# Bank with highest tier 1 capital ratio?



## sinner (23 December 2008)

Hi guys,

The search is on, for the bank/credit union/building society/whatever with the highest tier 1 capital ratio.

I spent a while poking around last night the best I could find was Credit Union Australia at ~15%.

http://www.cua.com.au/wps/wcm/connect/website/home/sitetools/corporategovernance/prudential/

Compared to say the big 4 banks sitting at 7-8%. 

I also notice the share price for CUA is only $10! Pretty cheap, I will probably switch once my uni student fee exemption status on my commbank account expires!


----------



## theasxgorilla (23 December 2008)

I got a letter about this from my credit union a while back, and their liquidity and capital ratio numbers were rock solid.  I'll see if I can find their statement.  They're not publicly listed though (thankfully).  By the members for the members.


----------



## sinner (23 December 2008)

Gorilla, sorry, when I say share price I mean the cost of becoming a member (i.e. owning 1 share) in the credit union. CUA is not publically listed.


----------



## theasxgorilla (23 December 2008)

Aha, okay, well in that case it's $10 a share at my credit union as well .


----------



## Garpal Gumnut (23 December 2008)

sinner said:


> Gorilla, sorry, when I say share price I mean the cost of becoming a member (i.e. owning 1 share) in the credit union. CUA is not publically listed.

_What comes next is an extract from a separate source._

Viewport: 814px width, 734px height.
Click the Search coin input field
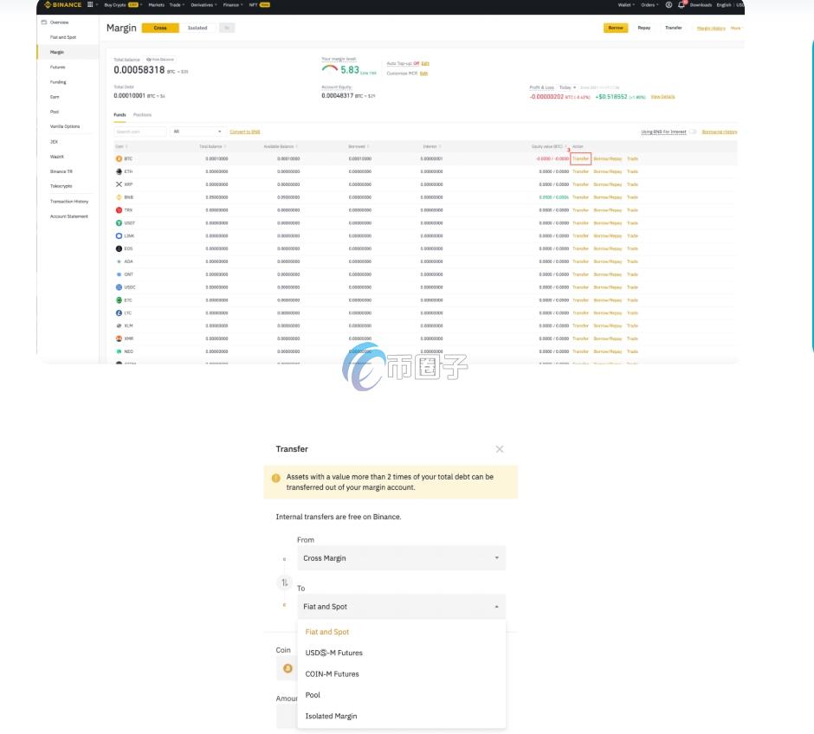tap(139, 132)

Tell us more sinner , this is good devilling.

gg


----------



## GumbyLearner (24 December 2008)

All banks are screwed ATM including any organisation wanting to entertain the fantasy that they have a different looking umbrella! Find a different investment option. IMVHO!


----------



## sinner (24 December 2008)

GumbyLearner, are you suggesting that if we agree with you that this question now becomes pointless? We should all just proclaim we are doomed and stick our heads in the sand?

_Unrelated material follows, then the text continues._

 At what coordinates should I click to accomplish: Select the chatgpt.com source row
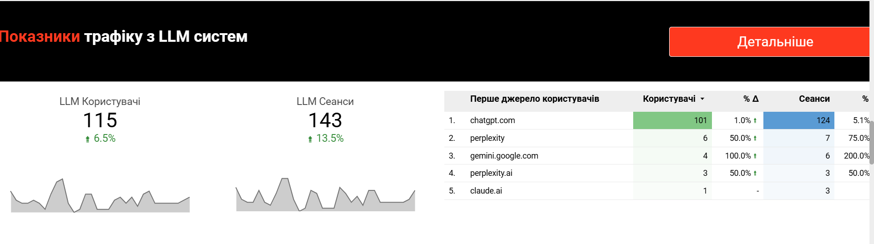click(493, 120)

No thanks, I prefer to keep learning...for one I am very curious to see how these institutions with much higher capitalisation ratios will fare over the longer term compared to banks currently at <10% ratios, and for all your negative sentiment here you don't know how they will do more than anyone else. In fact I would go so far as to say that you will be worst off out of everyone by having your opinion so set in stone.

A new one for the night guys

Tier 1 capital ratio for the Credit Union: 22.02%

http://www.sgecu.com.au/pdf/SGEPrudentialDisDoc.pdf

Can anyone beat 22% ?


----------



## chops_a_must (24 December 2008)

Bit hard to compare.

Because their funding costs are so much higher compared to banks, so they need to keep the extra capital in reserve.


----------



## sinner (24 December 2008)

There are plenty of credit unions operating at around the 10% tier 1 capital mark, so I don't see why higher ratios than that aren't a useful indicator of capitalisation.


----------



## GumbyLearner (24 December 2008)

sinner said:


> GumbyLearner, are you suggesting that if we agree with you that this question now becomes pointless?




No not at all sinner!

All Im saying is anyone offering 22% in the current enviroment is a total bs artist. They're full of garbage! If someone offered you a smaller gain, say anything that matched the coming inflation or slighty better you might give them an audience.

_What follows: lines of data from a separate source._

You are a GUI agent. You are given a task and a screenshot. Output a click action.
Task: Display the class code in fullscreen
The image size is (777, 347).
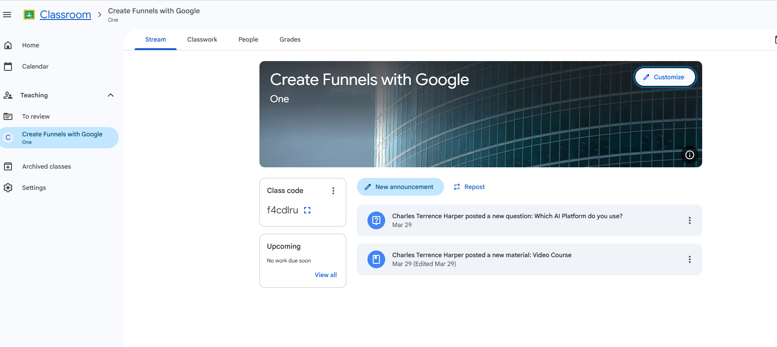point(307,210)
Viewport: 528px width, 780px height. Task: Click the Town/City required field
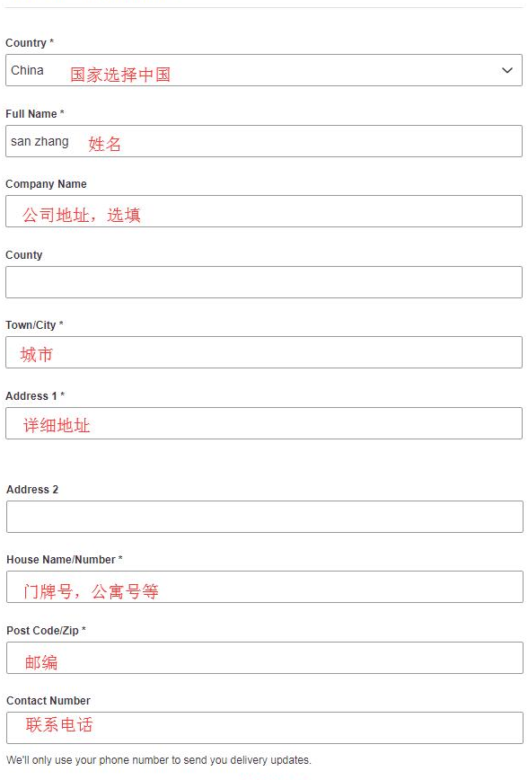[x=264, y=351]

The maxim is very simple : Too many people living beyond their means!

DISCLAIMER: Including the people keeping up with the "Jones" Pardon the pun!


----------



## sinner (24 December 2008)

GumbyLearner said:


> No not at all sinner!
> 
> All Im saying is anyone offering 22% in the current enviroment is a total bs artist. They're full of garbage! If someone offered you a smaller gain, say anything that matched the coming inflation or slighty better you might give them an audience.
> 
> ...




Obviously for some unknown reason you think the % quoted are interest on deposit and have no clue what the tier 1 capital ratio is or why people are discussing it.


----------



## GumbyLearner (24 December 2008)

sinner said:


> Obviously for some unknown reason you think the % quoted are interest on deposit and have no clue what the tier 1 capital ratio is or why people are discussing it.




Tier one is garbage if the people claiming tier  1 are garbage.

www.madoff.com


----------



## sinner (24 December 2008)

Seriously GumbyLearner, what the hell are you talking about?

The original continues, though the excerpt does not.